Reoperation for post-hepatectomy hemorrhage: increased risk of mortality
Tóm tắt
Reoperation for post-hepatectomy hemorrhage (PHH) represents an important complication in patients undergoing liver resection. Yet, few studies have reported its presentation and patient outcomes of this event. Among the 2,086 patients who underwent elective hepatectomy from 2000 to 2009 in our HPB unit, the perioperative data of 12 (0.6 %) patients who underwent re-laparotomy for PHH were retrospectively analyzed. The diagnosis of PHH was established in all cases by the presence of blood in the drain. The mean interval time between the end of liver resection and the diagnosis of bleeding and reoperation were 17 h (1–43) and 38 h (1–93), respectively. The causes of bleeding were the hepatic vein branch (n = 4), liver cut surface (n = 3), and a hepatic artery branch (n = 2). In three cases, no bleeding spot was identified. Postoperative death occurred in 3 patients (25 %) between 15 and 18 days after re-laparotomy.
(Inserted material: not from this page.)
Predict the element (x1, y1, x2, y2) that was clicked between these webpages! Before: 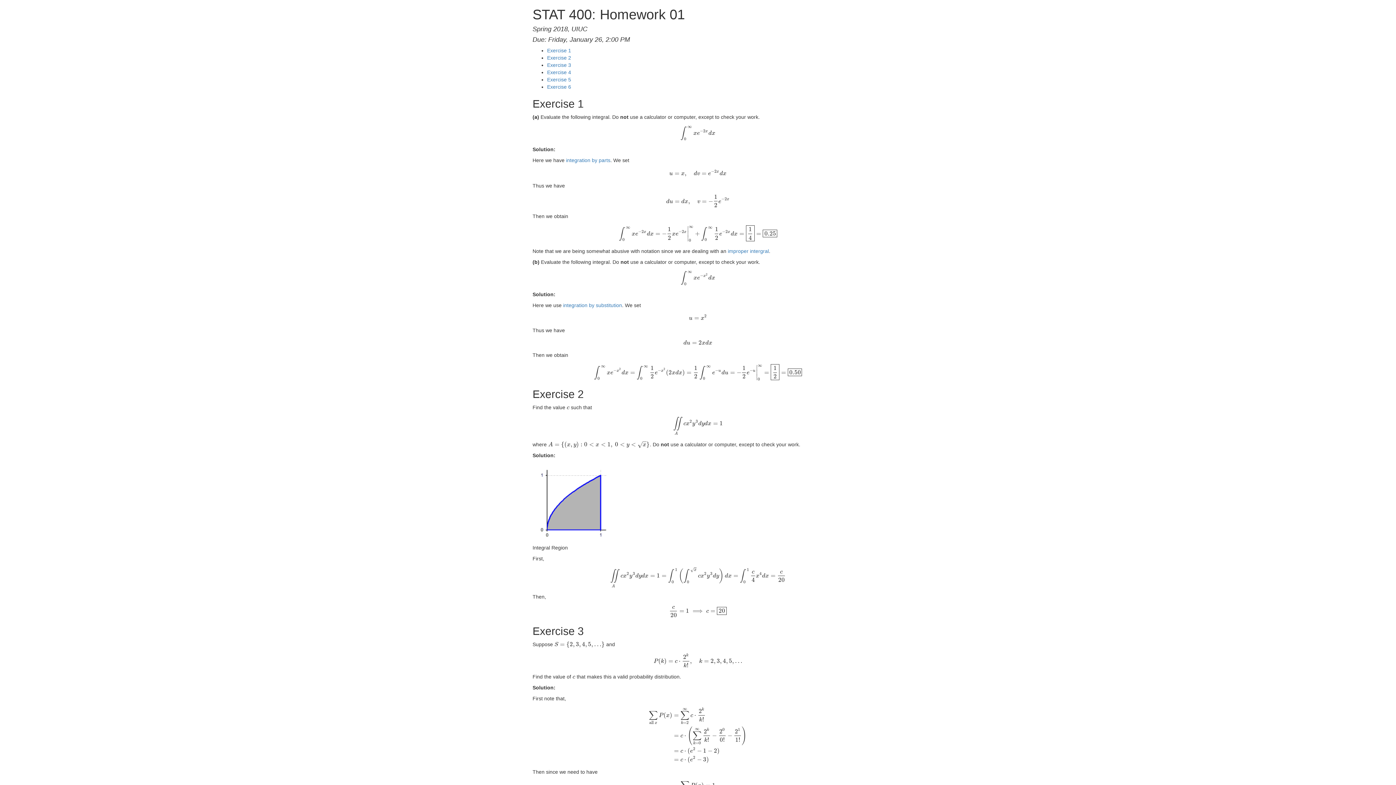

These 3 patients were all cirrhotic; 2 underwent early re-laparotomy (≤6 h) and 1 underwent re-laparotomy 24 h after the first recognition of active bleeding. Reoperation for PHH remains an important morbid event after liver resection. Death in patients with this complication is considerably high. It is diagnosed mainly on the aspect of the abdominal drain, justifying its use in risky patients.